Here are all three sizes
bottom is made from standard five frame nuc box, center is 12" wide (5 frames and a interior feeder) top is standard 8 frame deep which is 14" wide.










I'll do some research on disposables and if I find out anything interesting I will let you know.


----------



## Lauri (Feb 1, 2012)

Whipped up a couple prototypes for my wood nuc transport box's using those economical cedar shorts from my local mill. 
Although I have a couple short units of 12" stock, I squirreled that away in my loft for another day and will use up the 9 1/4" stock first and add a 3/4 x 1" shim on the bottom to fir it out for the correct depth. 
I had some 7 1/4" boards I used for the bottom, along with a strip of #8 screen for ventilation. Easy to close up with some foam cut to fit snug while they are living in these box's between the time I assemble them and they are ready to go. Remove the foam when they are confined for transport. Plywood inner cover also has screened vent hole for good cross flow when confined. I'll probably screw down the inner cover for transport, cover it with a migratory cover while they are here. 
I'm using up the odd sized & older cedar for these transport box's to keep the cost as low as possible. They will not get a finish and some of the lumber is rough cut, but will still be better than plywood or OSB.
Joints are rabbeted for strength. 
Been working for the last couple days getting this lumber sorted & stacked.
Also got my shop cleaned out. Good lord! Between the dust, bird doo, cobwebs, sawdust it was beyond a wreck. Been too busy all season to get to it. It's a relief to get it cleaned out It's open to the barn so it's challenge to keep clean. I laid a thick layer of fresh sawdust on the arena floor and watered it well, so it will keep the dust down. Sure looks clean and bright!
Moved my miter saw and router table out in the arena so it will be easier to keep the parts and assembly area clean.
Ready for some milling and assembly. Look forward to doing some woodworking this winter.
This is my alternative to spending $$$ + shipping charges on better cardboard nuc transport box's that would still need assembly. I figure if I cut them all out & mill all my parts in bulk, assembly will not be too bad.
I'm pretty satisfied with my design, but will let these sit a couple weeks to make sure I don't have shrinkage issues. They have to be escape proof with no gaps.

Bottom assembly:
























































Horses have been put out in the rain, unfortunately  They don't seem to care much though.
Stall turned into a assembly room isn't fancy, but it works well. This is where I'll be hanging out this winter.


----------



## Lauri (Feb 1, 2012)

Cut the foam tight, stays in place by itself well.

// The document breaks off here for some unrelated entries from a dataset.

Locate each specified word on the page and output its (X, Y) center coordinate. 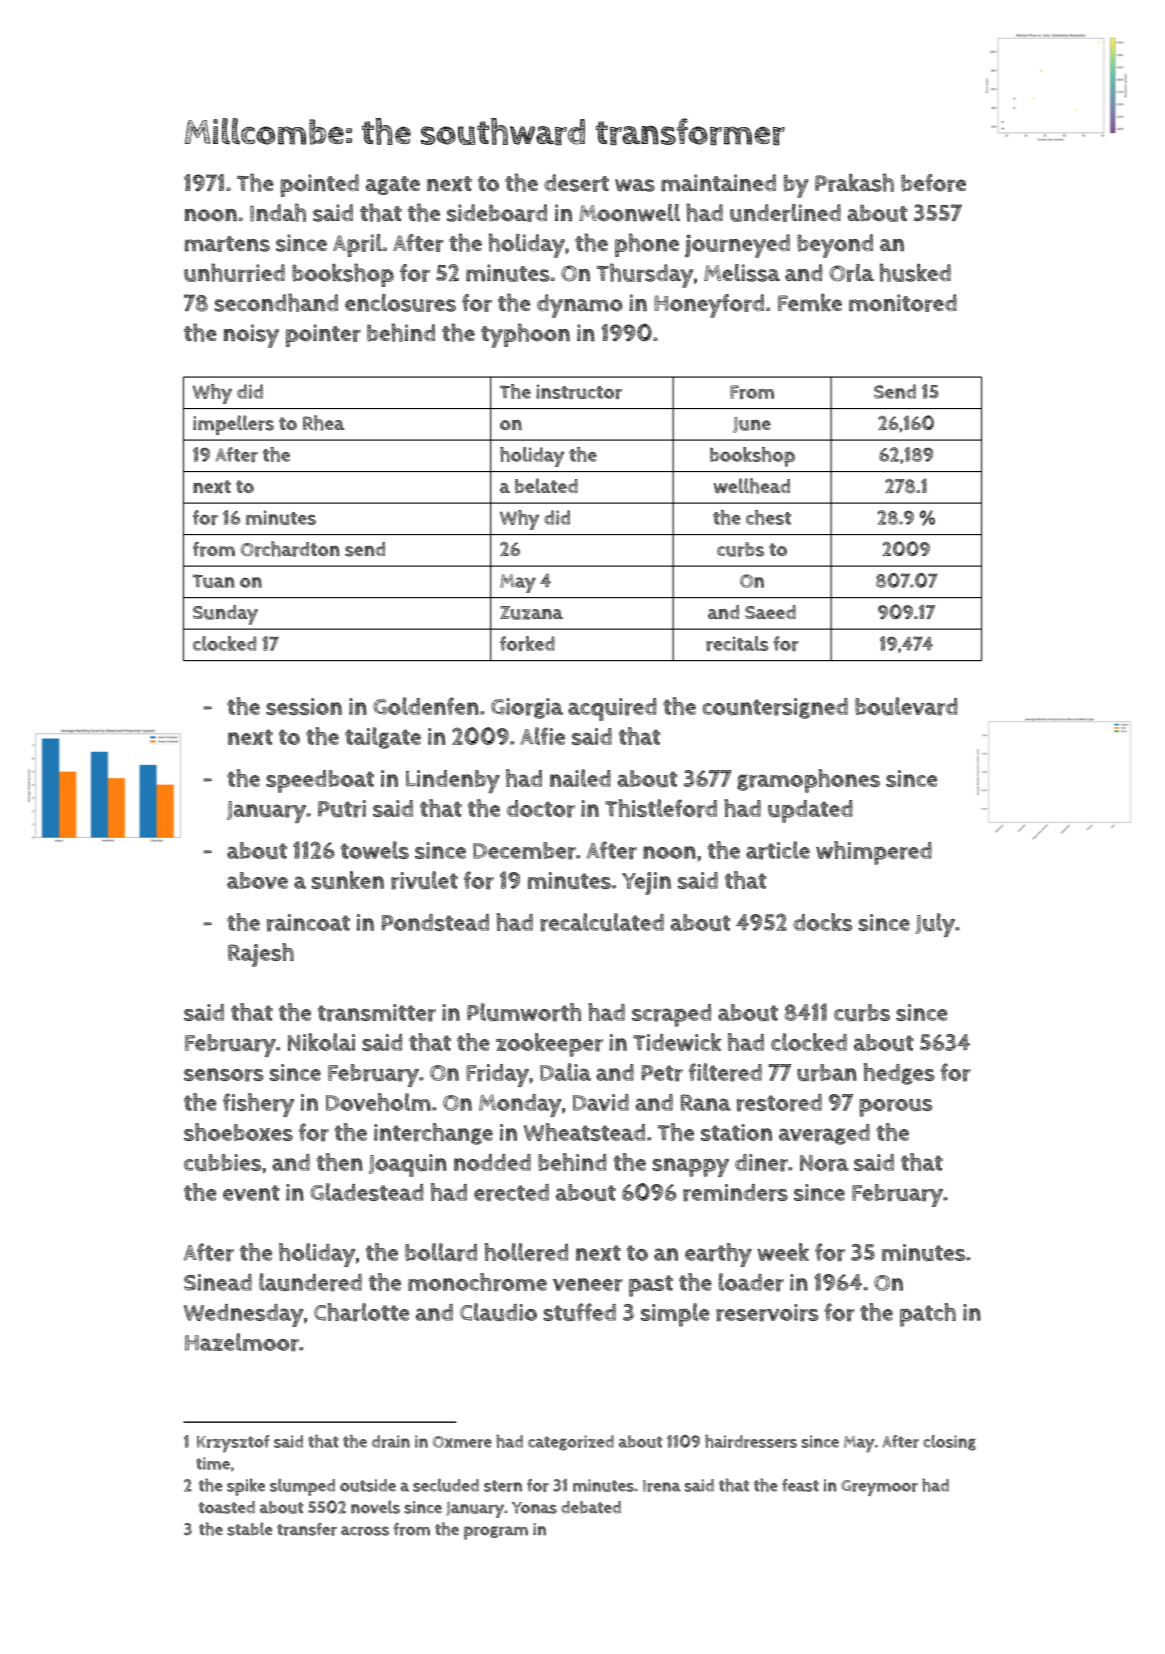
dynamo (580, 306)
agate (393, 185)
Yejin (646, 883)
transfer (307, 1529)
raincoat (308, 923)
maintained (718, 183)
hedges (899, 1074)
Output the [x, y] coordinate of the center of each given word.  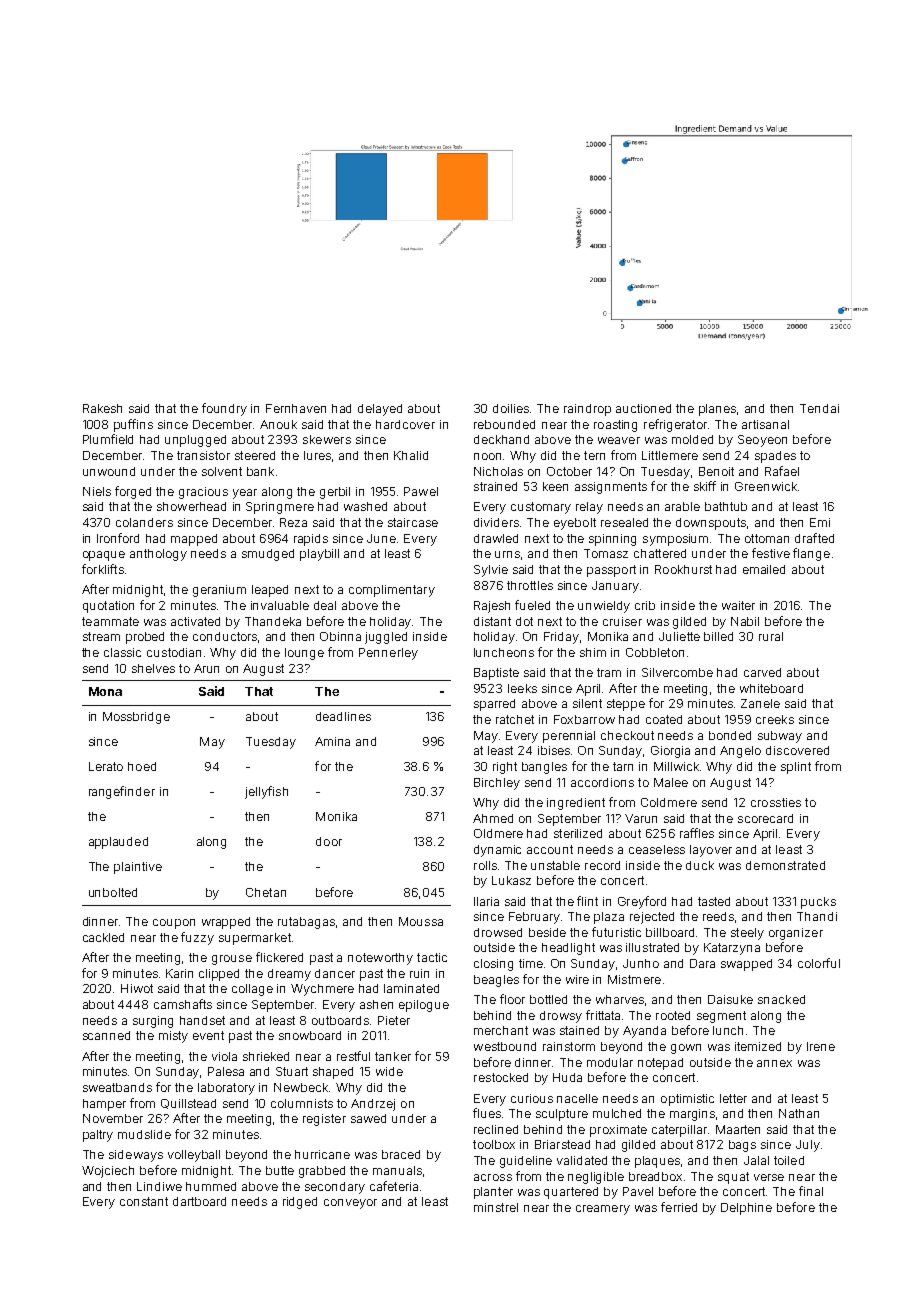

Close it up for living, open it up (remove the foam) for transport.










In my cool, wet climate, if I want to make nucs up with a queen cell April-early May, I can't do it in cardboard nuc box's. I only have so much wood equipment to spare so these will come in handy, especially in that case. Feeding them is also a challenge so room for the feeder is necessary. I also make my overwintered nucs pretty well populated so I need the extra ventilation when confined. 



Saving these for another day and project that will get a better finish.


----------



## hex0rz (Jan 14, 2014)

You are definitely a crafty person, lauri.


----------



## Lauri (Feb 1, 2012)

hex0rz said:


> You are definitely a crafty person, lauri.


Well, more like I make due with what I have to work with. Although I have learned my lesson about making anything really odd sized.

Like some mating nucs that were too shallow for anything but small top bars. I had used some scrap material from a job site. It caused me more grief and time that the salvaged materials were worth. (Compared to half sized deeps I can get drawn and filled in any hive)


----------



## lharder (Mar 21, 2015)

I might be selling a few nucs this spring, so this thread is timely. Is anyone charging a deposit to get their boxes back?


----------



## My-smokepole (Apr 14, 2008)

Yes lost about half of my boxes last year.


----------



## Sunday Farmer (Nov 13, 2013)

lharder said:


> I might be selling a few nucs this spring, so this thread is timely. Is anyone charging a deposit to get their boxes back?


 Two years ago I charged five dollars a box or do the transfer for free. But I sold 200 nucs over the weekend it was crazy. 
This year I just swallowed it is a cost in the price of the nucleus colony and I was fine with that.


----------



## hex0rz (Jan 14, 2014)

What about charging more to offset the cost of the box?


----------



## lharder (Mar 21, 2015)

I was thinking a more outrageous amount so you get the boxes back. For those further away you can negotiate a more reasonable amount.


----------



## clyderoad (Jun 10, 2012)

Yes, for me a higher deposit gets most of my nuc boxes back. 
I require a $50 deposit on my nuc box, I tear up the deposit check if timely returned, or they can buy
a waxed cardboard box which they make known to me at order time and then a week or so before pickup
I transfer the bees from my nuc box into their new waxed one. No transferring of bees on pickup day, too much trouble, too much time.
Even with the $50 deposit those that don't know which end of a hammer to hold will keep them. A deposit of $25 and most were not returned.


----------



## WesternWilson (Jul 18, 2012)

Those look gorgeous, Lauri! We have a local woodworker here, Dan's Woodworking. Makes very nice nucs beautifully constructed but I'd like some following your design.
http://danswoodworking.ca/portfolio_item/nuc-box-2/


----------



## Lauri (Feb 1, 2012)

Got about 40 whipped out. Did them out of the scrappiest wood I had so I wouldn't be looking at that pallet all winter thinking 'I need to get to that.' :waiting:
The wood under the top layer was decent & sound, 9 3/8" so I had to shim it out. A few boards were a little water stained, but nothing a good roll of linseed oil didn't take care of. 

































The linseed oil soaked into the roughsawn cedar well, gave it a nice glow & some water proofing ability during the time I have them in use here.


----------



## Lauri (Feb 1, 2012)

Thought I'd show you the lid design I decided on for these nuc boxes.

































Lip on each side helps keep it aligned, the absence of a lip on the front and back allows a standard lid to be used while occupied and not confined.

Still needs to be secured, ratchet strap, screwed down or even duct tape in a pinch. 
Plenty of ventilation for those nice strong nucs. Remember, I have a screened area in the bottom of the boxes as well.


----------



## anythingbees (Dec 15, 2015)

Got a pallet of M-Lake cardboard nuc boxes again this year and they changed the design again. This time they require a hot glue gun to assemble them due to a design flaw with the flaps not locking in. They also went back to only having one entrance on the box so you no longer need two plugs per box. Love what you've done with all that wood! Gotta add that to my todo list one year, or reinvent these cardboard boxes to my standards.


----------